━━ LISTED ENTRIES

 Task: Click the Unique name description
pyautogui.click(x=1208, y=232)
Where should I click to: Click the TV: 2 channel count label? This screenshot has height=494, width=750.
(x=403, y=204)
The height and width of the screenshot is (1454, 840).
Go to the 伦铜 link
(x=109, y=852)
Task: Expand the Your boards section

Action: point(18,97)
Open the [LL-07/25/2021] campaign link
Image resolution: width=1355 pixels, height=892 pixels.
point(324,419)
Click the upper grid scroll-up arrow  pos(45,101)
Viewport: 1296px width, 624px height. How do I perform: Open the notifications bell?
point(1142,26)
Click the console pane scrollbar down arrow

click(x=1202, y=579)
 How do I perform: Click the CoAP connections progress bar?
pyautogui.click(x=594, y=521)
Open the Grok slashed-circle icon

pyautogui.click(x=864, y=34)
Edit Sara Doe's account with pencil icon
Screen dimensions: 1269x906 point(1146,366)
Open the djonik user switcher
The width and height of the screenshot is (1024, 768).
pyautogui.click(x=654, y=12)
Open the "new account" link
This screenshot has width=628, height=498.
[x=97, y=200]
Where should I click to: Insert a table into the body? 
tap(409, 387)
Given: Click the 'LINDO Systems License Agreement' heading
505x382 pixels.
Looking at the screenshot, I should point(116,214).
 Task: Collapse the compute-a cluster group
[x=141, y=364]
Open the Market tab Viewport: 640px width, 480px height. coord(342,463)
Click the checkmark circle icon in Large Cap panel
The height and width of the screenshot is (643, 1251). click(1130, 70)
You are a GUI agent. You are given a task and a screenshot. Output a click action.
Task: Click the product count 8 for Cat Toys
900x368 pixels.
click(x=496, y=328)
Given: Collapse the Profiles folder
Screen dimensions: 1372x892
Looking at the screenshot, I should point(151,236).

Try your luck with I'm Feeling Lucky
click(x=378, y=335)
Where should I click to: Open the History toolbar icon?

━━━━

Collect every line of the records above that contains the string "circle", treating case as significant.

**EXERCISE OUTPUT**
Open the Grok slashed-circle icon
Click the checkmark circle icon in Large Cap panel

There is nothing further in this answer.